→ Given records
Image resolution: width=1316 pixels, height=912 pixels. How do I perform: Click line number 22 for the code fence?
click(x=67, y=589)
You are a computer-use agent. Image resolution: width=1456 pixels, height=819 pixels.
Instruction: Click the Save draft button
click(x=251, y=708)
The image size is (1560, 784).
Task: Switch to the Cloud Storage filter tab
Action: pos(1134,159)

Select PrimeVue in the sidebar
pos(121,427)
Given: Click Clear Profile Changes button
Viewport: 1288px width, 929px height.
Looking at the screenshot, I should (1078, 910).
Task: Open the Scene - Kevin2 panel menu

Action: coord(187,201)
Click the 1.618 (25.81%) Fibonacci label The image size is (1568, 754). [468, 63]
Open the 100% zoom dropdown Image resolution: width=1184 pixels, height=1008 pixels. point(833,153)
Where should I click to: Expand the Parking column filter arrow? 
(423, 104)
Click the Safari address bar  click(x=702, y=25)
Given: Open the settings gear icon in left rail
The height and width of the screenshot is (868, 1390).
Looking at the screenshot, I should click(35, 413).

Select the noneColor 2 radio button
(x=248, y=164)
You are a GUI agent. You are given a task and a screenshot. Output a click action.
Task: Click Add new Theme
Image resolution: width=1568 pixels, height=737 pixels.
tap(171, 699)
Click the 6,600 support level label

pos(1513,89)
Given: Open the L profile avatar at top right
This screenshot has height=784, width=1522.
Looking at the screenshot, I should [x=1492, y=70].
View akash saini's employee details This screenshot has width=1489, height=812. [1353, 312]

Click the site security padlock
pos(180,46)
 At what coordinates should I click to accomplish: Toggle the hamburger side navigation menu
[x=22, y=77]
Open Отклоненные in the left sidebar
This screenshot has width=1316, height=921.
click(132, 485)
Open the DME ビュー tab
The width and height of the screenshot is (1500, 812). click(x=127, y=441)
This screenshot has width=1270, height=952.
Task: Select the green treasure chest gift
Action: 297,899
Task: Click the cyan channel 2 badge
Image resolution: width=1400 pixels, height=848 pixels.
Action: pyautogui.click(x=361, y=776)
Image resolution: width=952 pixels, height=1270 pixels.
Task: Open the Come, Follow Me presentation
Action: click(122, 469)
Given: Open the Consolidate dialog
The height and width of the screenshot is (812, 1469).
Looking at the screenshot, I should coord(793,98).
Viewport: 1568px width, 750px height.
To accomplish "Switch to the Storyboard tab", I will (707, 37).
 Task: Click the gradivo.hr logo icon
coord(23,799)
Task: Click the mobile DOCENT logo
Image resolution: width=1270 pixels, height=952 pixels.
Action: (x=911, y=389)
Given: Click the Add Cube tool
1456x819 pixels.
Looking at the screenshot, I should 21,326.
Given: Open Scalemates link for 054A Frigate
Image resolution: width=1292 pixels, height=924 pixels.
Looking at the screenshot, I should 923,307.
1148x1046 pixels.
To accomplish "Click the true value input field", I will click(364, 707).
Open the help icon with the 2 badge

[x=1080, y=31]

→ Aim of the exercise
The records above are to be repeated in full, word for word.

→ Exercise answer
Image resolution: width=1316 pixels, height=912 pixels. How do I perform: Click line number 22 for the code fence?
click(x=67, y=589)
You are a computer-use agent. Image resolution: width=1456 pixels, height=819 pixels.
Instruction: Click the Save draft button
click(x=251, y=708)
The image size is (1560, 784).
Task: Switch to the Cloud Storage filter tab
Action: pos(1134,159)

Select PrimeVue in the sidebar
pos(121,427)
Given: Click Clear Profile Changes button
Viewport: 1288px width, 929px height.
Looking at the screenshot, I should (1078, 910).
Task: Open the Scene - Kevin2 panel menu

Action: coord(187,201)
Click the 1.618 (25.81%) Fibonacci label The image size is (1568, 754). [468, 63]
Open the 100% zoom dropdown Image resolution: width=1184 pixels, height=1008 pixels. point(833,153)
Where should I click to: Expand the Parking column filter arrow? 
(423, 104)
Click the Safari address bar  click(x=702, y=25)
Given: Open the settings gear icon in left rail
The height and width of the screenshot is (868, 1390).
Looking at the screenshot, I should click(35, 413).

Select the noneColor 2 radio button
(x=248, y=164)
You are a GUI agent. You are given a task and a screenshot. Output a click action.
Task: Click Add new Theme
Image resolution: width=1568 pixels, height=737 pixels.
tap(171, 699)
Click the 6,600 support level label

pos(1513,89)
Given: Open the L profile avatar at top right
This screenshot has height=784, width=1522.
Looking at the screenshot, I should [x=1492, y=70].
View akash saini's employee details This screenshot has width=1489, height=812. [1353, 312]

Click the site security padlock
pos(180,46)
 At what coordinates should I click to accomplish: Toggle the hamburger side navigation menu
[x=22, y=77]
Open Отклоненные in the left sidebar
This screenshot has width=1316, height=921.
click(132, 485)
Open the DME ビュー tab
The width and height of the screenshot is (1500, 812). click(x=127, y=441)
This screenshot has width=1270, height=952.
Task: Select the green treasure chest gift
Action: 297,899
Task: Click the cyan channel 2 badge
Image resolution: width=1400 pixels, height=848 pixels.
Action: pyautogui.click(x=361, y=776)
Image resolution: width=952 pixels, height=1270 pixels.
Task: Open the Come, Follow Me presentation
Action: click(122, 469)
Given: Open the Consolidate dialog
The height and width of the screenshot is (812, 1469).
Looking at the screenshot, I should coord(793,98).
Viewport: 1568px width, 750px height.
To accomplish "Switch to the Storyboard tab", I will (707, 37).
 Task: Click the gradivo.hr logo icon
coord(23,799)
Task: Click the mobile DOCENT logo
Image resolution: width=1270 pixels, height=952 pixels.
Action: (x=911, y=389)
Given: Click the Add Cube tool
1456x819 pixels.
Looking at the screenshot, I should 21,326.
Given: Open Scalemates link for 054A Frigate
Image resolution: width=1292 pixels, height=924 pixels.
Looking at the screenshot, I should 923,307.
1148x1046 pixels.
To accomplish "Click the true value input field", I will click(364, 707).
Open the help icon with the 2 badge

[x=1080, y=31]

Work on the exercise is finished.